Task objective: Copy the whole listing below exactly, with nothing left out.

Records supplied:
Content starts

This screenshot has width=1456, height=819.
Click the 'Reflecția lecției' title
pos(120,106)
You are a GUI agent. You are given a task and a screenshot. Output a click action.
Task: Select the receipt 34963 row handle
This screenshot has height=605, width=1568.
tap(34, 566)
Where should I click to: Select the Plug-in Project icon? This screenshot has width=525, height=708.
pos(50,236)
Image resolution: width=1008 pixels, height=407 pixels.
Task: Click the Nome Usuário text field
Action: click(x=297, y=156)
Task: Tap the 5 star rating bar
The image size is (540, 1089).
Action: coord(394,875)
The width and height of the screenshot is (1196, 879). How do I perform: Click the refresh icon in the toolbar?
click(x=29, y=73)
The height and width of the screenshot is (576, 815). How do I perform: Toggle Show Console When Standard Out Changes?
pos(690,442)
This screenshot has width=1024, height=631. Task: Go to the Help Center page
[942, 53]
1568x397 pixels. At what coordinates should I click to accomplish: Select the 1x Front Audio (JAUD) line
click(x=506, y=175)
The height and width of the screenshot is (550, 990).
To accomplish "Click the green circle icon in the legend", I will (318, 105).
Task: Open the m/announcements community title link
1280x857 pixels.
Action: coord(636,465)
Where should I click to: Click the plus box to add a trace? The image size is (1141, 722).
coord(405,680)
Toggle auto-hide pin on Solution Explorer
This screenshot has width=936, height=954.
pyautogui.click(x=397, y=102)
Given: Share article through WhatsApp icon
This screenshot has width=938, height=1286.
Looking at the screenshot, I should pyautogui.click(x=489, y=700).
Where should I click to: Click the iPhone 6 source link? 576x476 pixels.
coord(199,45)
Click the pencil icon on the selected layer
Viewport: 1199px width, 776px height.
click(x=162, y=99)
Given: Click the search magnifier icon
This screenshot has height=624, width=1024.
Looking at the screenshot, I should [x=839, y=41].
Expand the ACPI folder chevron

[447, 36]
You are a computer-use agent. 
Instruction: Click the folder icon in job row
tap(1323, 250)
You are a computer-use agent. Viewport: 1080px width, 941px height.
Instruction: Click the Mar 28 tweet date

Content ends

Completed exercise:
This screenshot has width=1456, height=819.
Click the 'Reflecția lecției' title
pos(120,106)
You are a GUI agent. You are given a task and a screenshot. Output a click action.
Task: Select the receipt 34963 row handle
This screenshot has height=605, width=1568.
tap(34, 566)
Where should I click to: Select the Plug-in Project icon? This screenshot has width=525, height=708.
pos(50,236)
Image resolution: width=1008 pixels, height=407 pixels.
Task: Click the Nome Usuário text field
Action: click(x=297, y=156)
Task: Tap the 5 star rating bar
The image size is (540, 1089).
Action: coord(394,875)
The width and height of the screenshot is (1196, 879). How do I perform: Click the refresh icon in the toolbar?
click(x=29, y=73)
The height and width of the screenshot is (576, 815). How do I perform: Toggle Show Console When Standard Out Changes?
pos(690,442)
This screenshot has width=1024, height=631. Task: Go to the Help Center page
[942, 53]
1568x397 pixels. At what coordinates should I click to accomplish: Select the 1x Front Audio (JAUD) line
click(x=506, y=175)
The height and width of the screenshot is (550, 990).
To accomplish "Click the green circle icon in the legend", I will (318, 105).
Task: Open the m/announcements community title link
1280x857 pixels.
Action: coord(636,465)
Where should I click to: Click the plus box to add a trace? The image size is (1141, 722).
coord(405,680)
Toggle auto-hide pin on Solution Explorer
This screenshot has width=936, height=954.
pyautogui.click(x=397, y=102)
Given: Share article through WhatsApp icon
This screenshot has width=938, height=1286.
Looking at the screenshot, I should pyautogui.click(x=489, y=700).
Where should I click to: Click the iPhone 6 source link? 576x476 pixels.
coord(199,45)
Click the pencil icon on the selected layer
Viewport: 1199px width, 776px height.
click(x=162, y=99)
Given: Click the search magnifier icon
This screenshot has height=624, width=1024.
Looking at the screenshot, I should [x=839, y=41].
Expand the ACPI folder chevron

[447, 36]
You are a computer-use agent. 
Instruction: Click the folder icon in job row
tap(1323, 250)
You are a computer-use agent. Viewport: 1080px width, 941px height.
Instruction: Click the Mar 28 tweet date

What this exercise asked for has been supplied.